Aug 27th 2025, by @cebratec, @Abhay_Jain, @Christian_Van_Boven1

Modern apps built on React Native often ship with large monolithic JavaScript bundles. These bundles include everything - from core React libraries to app-specific business logic. While convenient, this approach creates challenges: bigger app sizes, slower startup, and more friction when delivering bug fixes.

To address this, Vega introduces a split bundle system, where common libraries live on the system and apps only ship the code that’s unique to them. Let’s explore what this means, why it matters, and how it works behind the scenes.

What is a Split Bundle?

Traditionally, a React Native app ships a single App Bundle containing:

• Core libraries like react and react-native
• Vega-specific modules
• Third-party libraries
• Your app’s code

With split bundles, the app bundle is divided into two parts:

1/ System (Common) Bundle
Pre-installed on the device, this contains widely used libraries such as react, react-native, and @amzn/react-native-vega. For details, see system distributed libraries. It is kept in sync with the native Vega runtime.

2/ Split App Bundle
Your app’s bundle, minus the common libraries. This contains only app-specific code and any unique dependencies.

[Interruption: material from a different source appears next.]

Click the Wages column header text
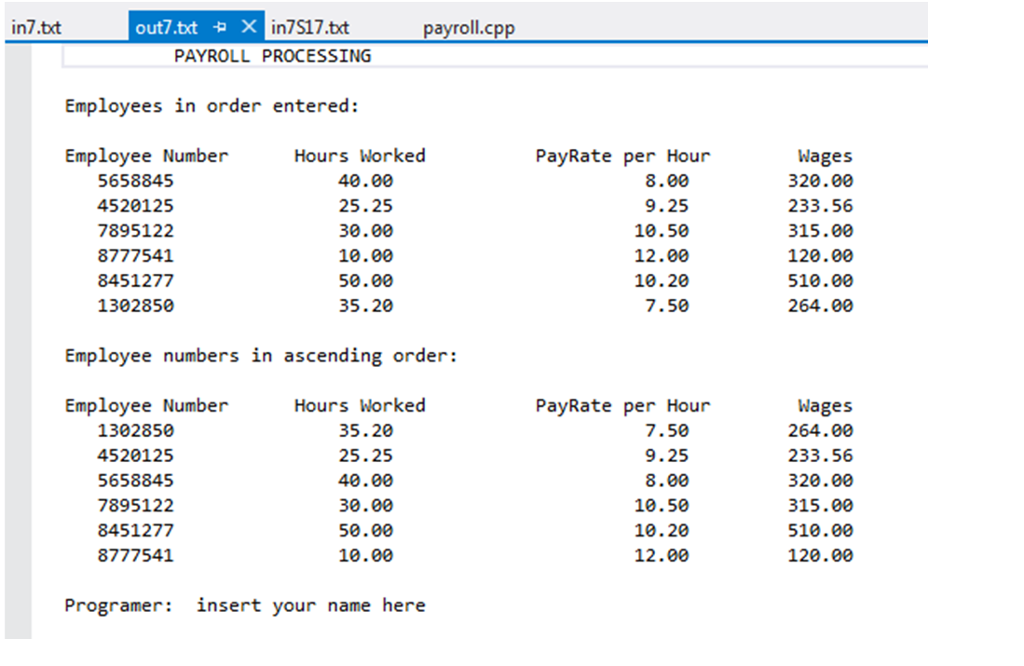The width and height of the screenshot is (1024, 666). coord(824,155)
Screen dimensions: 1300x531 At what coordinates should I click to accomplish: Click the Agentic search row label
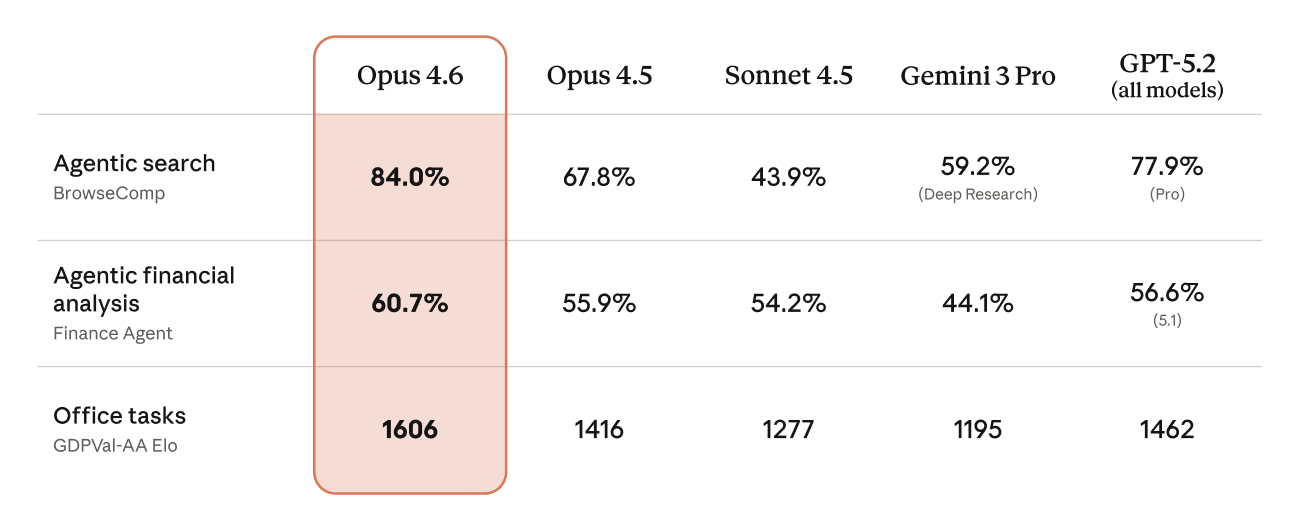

How the transformation works

Below is a simplified view of how a monolithic bundle is split:

┌────────────────────────────┐
│     Monolithic App Bundle  │
│  (React, RN, Vega, App)  │
└────────────────────────────┘
              │
              ▼
 ┌────────────────────┐    ┌─────────────────────┐
 │   System Bundle    │    │   Split App Bundle  │
 │ (React, RN, Vega)│    │ (App-specific code) │
 └────────────────────┘    └─────────────────────┘

At runtime, Vega loads the system bundle first, then stitches in your split app bundle.

Why Split Bundles Matter

Split bundles bring several key advantages:

• Faster startup times (TTFD)
  Core libraries are preloaded by the system, reducing app initialization time by ~100–150ms.
• Smaller app size
  By removing common libraries from your app package, you reduce the size by ~1MB or more.
• Automatic upgrades and bug fixes
  Since system libraries update independently, apps get bug fixes and performance improvements without requiring a new app release.
• Consistent sync between native and JS
  Both JS and native components live in the same system version, ensuring compatibility.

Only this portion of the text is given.